## Your assignment
The answer must be an exact copy of every record below.

━━━━━ Data for review ━━━━━

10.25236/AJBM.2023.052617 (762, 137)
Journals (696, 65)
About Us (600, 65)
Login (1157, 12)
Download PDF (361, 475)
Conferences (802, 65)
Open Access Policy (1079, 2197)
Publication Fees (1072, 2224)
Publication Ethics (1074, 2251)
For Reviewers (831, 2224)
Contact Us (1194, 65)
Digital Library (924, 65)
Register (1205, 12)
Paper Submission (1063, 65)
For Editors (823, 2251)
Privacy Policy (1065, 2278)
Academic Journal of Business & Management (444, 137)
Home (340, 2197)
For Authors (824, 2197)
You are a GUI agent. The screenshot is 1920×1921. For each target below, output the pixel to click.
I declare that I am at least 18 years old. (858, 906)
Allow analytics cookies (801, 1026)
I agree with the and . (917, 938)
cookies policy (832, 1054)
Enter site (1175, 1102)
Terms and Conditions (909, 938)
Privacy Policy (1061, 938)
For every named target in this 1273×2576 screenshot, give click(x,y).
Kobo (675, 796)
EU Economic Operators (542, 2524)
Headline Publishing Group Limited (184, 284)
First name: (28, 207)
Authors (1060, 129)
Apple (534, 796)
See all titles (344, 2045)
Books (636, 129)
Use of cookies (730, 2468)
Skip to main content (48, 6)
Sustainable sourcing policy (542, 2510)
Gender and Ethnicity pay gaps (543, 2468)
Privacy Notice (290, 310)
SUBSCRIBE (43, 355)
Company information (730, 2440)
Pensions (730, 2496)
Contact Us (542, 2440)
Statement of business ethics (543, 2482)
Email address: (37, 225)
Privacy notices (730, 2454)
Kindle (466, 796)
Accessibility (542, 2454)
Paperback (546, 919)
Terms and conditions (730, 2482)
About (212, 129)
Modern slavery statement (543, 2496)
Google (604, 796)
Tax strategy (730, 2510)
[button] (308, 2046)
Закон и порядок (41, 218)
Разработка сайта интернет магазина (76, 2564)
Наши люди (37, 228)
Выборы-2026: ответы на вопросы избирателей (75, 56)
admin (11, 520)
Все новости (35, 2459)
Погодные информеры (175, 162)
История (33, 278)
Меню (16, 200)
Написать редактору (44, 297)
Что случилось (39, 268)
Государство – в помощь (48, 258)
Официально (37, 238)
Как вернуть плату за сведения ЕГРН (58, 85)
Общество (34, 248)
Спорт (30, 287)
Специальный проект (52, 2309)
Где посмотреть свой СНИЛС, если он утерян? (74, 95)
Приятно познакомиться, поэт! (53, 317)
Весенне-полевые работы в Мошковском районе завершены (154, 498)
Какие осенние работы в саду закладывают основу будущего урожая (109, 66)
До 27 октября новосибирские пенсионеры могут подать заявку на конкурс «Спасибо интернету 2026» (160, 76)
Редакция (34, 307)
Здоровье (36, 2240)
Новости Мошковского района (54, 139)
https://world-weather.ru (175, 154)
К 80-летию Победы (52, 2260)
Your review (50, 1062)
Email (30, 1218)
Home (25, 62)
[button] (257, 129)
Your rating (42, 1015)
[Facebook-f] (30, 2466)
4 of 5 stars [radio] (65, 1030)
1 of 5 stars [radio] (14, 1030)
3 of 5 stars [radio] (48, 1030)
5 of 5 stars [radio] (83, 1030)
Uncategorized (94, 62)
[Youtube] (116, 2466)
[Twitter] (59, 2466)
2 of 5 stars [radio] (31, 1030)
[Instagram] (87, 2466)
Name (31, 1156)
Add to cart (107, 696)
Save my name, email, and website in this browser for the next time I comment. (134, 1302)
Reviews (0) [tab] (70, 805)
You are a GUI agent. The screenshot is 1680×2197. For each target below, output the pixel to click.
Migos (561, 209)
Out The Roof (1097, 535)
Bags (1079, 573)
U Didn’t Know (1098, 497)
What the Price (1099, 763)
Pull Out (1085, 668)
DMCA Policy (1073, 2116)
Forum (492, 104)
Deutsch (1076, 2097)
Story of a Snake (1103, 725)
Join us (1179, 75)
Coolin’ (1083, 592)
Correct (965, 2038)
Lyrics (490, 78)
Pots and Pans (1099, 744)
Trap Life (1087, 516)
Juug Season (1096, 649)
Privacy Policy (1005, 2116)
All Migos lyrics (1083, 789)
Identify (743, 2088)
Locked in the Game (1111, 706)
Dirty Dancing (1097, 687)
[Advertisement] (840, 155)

━━━━━

## Completed exercise
10.25236/AJBM.2023.052617 (762, 137)
Journals (696, 65)
About Us (600, 65)
Login (1157, 12)
Download PDF (361, 475)
Conferences (802, 65)
Open Access Policy (1079, 2197)
Publication Fees (1072, 2224)
Publication Ethics (1074, 2251)
For Reviewers (831, 2224)
Contact Us (1194, 65)
Digital Library (924, 65)
Register (1205, 12)
Paper Submission (1063, 65)
For Editors (823, 2251)
Privacy Policy (1065, 2278)
Academic Journal of Business & Management (444, 137)
Home (340, 2197)
For Authors (824, 2197)
You are a GUI agent. The screenshot is 1920×1921. For each target below, output the pixel to click.
I declare that I am at least 18 years old. (858, 906)
Allow analytics cookies (801, 1026)
I agree with the and . (917, 938)
cookies policy (832, 1054)
Enter site (1175, 1102)
Terms and Conditions (909, 938)
Privacy Policy (1061, 938)
For every named target in this 1273×2576 screenshot, give click(x,y).
Kobo (675, 796)
EU Economic Operators (542, 2524)
Headline Publishing Group Limited (184, 284)
First name: (28, 207)
Authors (1060, 129)
Apple (534, 796)
See all titles (344, 2045)
Books (636, 129)
Use of cookies (730, 2468)
Skip to main content (48, 6)
Sustainable sourcing policy (542, 2510)
Gender and Ethnicity pay gaps (543, 2468)
Privacy Notice (290, 310)
SUBSCRIBE (43, 355)
Company information (730, 2440)
Pensions (730, 2496)
Contact Us (542, 2440)
Statement of business ethics (543, 2482)
Email address: (37, 225)
Privacy notices (730, 2454)
Kindle (466, 796)
Accessibility (542, 2454)
Paperback (546, 919)
Terms and conditions (730, 2482)
About (212, 129)
Modern slavery statement (543, 2496)
Google (604, 796)
Tax strategy (730, 2510)
[button] (308, 2046)
Закон и порядок (41, 218)
Разработка сайта интернет магазина (76, 2564)
Наши люди (37, 228)
Выборы-2026: ответы на вопросы избирателей (75, 56)
admin (11, 520)
Все новости (35, 2459)
Погодные информеры (175, 162)
История (33, 278)
Меню (16, 200)
Написать редактору (44, 297)
Что случилось (39, 268)
Государство – в помощь (48, 258)
Официально (37, 238)
Как вернуть плату за сведения ЕГРН (58, 85)
Общество (34, 248)
Спорт (30, 287)
Специальный проект (52, 2309)
Где посмотреть свой СНИЛС, если он утерян? (74, 95)
Приятно познакомиться, поэт! (53, 317)
Весенне-полевые работы в Мошковском районе завершены (154, 498)
Какие осенние работы в саду закладывают основу будущего урожая (109, 66)
До 27 октября новосибирские пенсионеры могут подать заявку на конкурс «Спасибо интернету 2026» (160, 76)
Редакция (34, 307)
Здоровье (36, 2240)
Новости Мошковского района (54, 139)
https://world-weather.ru (175, 154)
К 80-летию Победы (52, 2260)
Your review (50, 1062)
Email (30, 1218)
Home (25, 62)
[button] (257, 129)
Your rating (42, 1015)
[Facebook-f] (30, 2466)
4 of 5 stars [radio] (65, 1030)
1 of 5 stars [radio] (14, 1030)
3 of 5 stars [radio] (48, 1030)
5 of 5 stars [radio] (83, 1030)
Uncategorized (94, 62)
[Youtube] (116, 2466)
[Twitter] (59, 2466)
2 of 5 stars [radio] (31, 1030)
[Instagram] (87, 2466)
Name (31, 1156)
Add to cart (107, 696)
Save my name, email, and website in this browser for the next time I comment. (134, 1302)
Reviews (0) [tab] (70, 805)
You are a GUI agent. The screenshot is 1680×2197. For each target below, output the pixel to click.
Migos (561, 209)
Out The Roof (1097, 535)
Bags (1079, 573)
U Didn’t Know (1098, 497)
What the Price (1099, 763)
Pull Out (1085, 668)
DMCA Policy (1073, 2116)
Forum (492, 104)
Deutsch (1076, 2097)
Story of a Snake (1103, 725)
Join us (1179, 75)
Coolin’ (1083, 592)
Correct (965, 2038)
Lyrics (490, 78)
Pots and Pans (1099, 744)
Trap Life (1087, 516)
Juug Season (1096, 649)
Privacy Policy (1005, 2116)
All Migos lyrics (1083, 789)
Identify (743, 2088)
Locked in the Game (1111, 706)
Dirty Dancing (1097, 687)
[Advertisement] (840, 155)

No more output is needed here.